▶ [What needs to be done] Read the data below line by line and copy each one with "computer" in it.

Collected data entries:
* * *
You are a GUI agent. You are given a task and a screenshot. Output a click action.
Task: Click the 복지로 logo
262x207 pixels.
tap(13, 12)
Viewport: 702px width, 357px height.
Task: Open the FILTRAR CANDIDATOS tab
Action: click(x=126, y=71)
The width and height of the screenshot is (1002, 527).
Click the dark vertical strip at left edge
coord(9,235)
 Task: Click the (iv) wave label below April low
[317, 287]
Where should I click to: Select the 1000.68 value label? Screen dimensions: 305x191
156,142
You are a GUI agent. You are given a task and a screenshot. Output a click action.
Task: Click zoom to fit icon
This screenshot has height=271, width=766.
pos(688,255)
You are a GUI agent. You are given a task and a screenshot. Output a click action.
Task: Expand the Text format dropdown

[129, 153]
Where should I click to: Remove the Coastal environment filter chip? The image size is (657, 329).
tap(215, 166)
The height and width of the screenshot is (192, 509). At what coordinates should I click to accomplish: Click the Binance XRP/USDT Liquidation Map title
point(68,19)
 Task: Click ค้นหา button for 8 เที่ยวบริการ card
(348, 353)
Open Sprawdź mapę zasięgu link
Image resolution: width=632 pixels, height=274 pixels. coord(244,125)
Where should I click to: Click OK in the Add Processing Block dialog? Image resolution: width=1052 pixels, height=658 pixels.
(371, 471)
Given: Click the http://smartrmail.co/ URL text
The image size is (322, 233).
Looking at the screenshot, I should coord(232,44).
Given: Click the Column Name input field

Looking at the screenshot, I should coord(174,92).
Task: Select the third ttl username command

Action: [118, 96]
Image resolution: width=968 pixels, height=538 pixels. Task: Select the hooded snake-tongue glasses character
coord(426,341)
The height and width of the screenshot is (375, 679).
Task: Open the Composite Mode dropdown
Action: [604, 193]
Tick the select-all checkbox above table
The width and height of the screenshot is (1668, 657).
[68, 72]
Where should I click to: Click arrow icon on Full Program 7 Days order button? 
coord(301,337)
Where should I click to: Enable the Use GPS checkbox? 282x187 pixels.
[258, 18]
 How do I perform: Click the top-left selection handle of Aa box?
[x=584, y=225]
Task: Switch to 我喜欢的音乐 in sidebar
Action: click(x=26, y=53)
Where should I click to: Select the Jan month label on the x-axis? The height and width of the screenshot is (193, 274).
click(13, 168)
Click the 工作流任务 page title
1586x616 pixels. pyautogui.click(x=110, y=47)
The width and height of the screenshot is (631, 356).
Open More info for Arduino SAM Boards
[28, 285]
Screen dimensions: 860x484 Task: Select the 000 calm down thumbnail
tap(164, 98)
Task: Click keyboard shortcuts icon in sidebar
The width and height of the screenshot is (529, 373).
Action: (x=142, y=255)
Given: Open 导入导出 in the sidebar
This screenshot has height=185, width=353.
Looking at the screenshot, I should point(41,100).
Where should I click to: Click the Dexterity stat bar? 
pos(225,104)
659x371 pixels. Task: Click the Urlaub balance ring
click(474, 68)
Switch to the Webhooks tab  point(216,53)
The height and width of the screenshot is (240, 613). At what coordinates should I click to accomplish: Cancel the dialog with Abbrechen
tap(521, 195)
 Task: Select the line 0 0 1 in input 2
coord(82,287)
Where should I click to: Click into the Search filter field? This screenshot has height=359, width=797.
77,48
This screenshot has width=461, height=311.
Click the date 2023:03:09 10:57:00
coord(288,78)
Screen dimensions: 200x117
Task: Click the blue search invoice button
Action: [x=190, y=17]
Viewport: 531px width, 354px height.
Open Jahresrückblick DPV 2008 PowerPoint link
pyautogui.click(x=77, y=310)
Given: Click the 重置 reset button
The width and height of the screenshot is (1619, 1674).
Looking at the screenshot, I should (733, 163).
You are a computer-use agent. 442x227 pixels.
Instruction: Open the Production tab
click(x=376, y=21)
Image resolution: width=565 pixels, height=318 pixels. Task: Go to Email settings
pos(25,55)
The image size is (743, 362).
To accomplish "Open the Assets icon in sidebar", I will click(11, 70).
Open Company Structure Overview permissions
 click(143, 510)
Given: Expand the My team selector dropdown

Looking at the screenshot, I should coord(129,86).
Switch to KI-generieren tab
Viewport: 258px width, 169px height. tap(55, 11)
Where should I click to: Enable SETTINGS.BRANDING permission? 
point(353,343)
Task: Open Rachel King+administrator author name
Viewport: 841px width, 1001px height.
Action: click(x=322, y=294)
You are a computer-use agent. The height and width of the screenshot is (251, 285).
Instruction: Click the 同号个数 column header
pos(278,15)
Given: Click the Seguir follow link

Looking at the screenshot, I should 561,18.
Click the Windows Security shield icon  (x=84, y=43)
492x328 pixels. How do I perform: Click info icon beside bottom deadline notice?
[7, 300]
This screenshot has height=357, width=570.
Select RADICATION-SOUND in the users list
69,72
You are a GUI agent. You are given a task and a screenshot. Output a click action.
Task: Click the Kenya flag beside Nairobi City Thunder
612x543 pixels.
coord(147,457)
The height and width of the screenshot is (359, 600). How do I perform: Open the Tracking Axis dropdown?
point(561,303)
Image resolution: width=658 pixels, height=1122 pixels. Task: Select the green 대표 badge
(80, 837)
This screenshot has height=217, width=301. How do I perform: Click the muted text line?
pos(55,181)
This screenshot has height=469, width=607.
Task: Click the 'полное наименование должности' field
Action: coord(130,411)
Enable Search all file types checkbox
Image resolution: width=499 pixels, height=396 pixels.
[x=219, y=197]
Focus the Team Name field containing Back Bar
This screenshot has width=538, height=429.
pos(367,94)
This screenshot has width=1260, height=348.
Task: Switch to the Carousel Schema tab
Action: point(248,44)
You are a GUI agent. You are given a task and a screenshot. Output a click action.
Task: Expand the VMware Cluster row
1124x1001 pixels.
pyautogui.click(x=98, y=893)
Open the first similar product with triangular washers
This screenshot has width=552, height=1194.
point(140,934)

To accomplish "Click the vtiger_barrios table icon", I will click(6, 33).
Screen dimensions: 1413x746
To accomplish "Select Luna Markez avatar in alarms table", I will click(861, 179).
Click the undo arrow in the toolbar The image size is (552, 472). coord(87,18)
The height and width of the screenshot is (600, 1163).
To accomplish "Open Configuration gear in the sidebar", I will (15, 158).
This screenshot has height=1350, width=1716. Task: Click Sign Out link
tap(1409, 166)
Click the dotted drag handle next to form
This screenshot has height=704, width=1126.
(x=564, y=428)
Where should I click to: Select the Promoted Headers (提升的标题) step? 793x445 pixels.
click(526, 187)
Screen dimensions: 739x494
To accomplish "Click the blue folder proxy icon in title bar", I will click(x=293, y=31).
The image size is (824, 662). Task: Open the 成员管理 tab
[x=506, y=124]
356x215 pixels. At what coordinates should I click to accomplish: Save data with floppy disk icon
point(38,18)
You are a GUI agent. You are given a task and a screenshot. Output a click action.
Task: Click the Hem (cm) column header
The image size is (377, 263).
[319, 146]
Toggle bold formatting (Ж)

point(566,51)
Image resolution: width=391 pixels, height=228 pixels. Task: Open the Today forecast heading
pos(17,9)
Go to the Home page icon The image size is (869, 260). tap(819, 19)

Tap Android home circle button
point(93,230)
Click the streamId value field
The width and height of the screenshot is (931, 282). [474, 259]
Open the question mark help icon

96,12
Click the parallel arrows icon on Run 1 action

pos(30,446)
* * *
▶ [Your response]
You are a computer-use agent. 442x227 pixels.
You are a computer-use agent. The height and width of the screenshot is (251, 285).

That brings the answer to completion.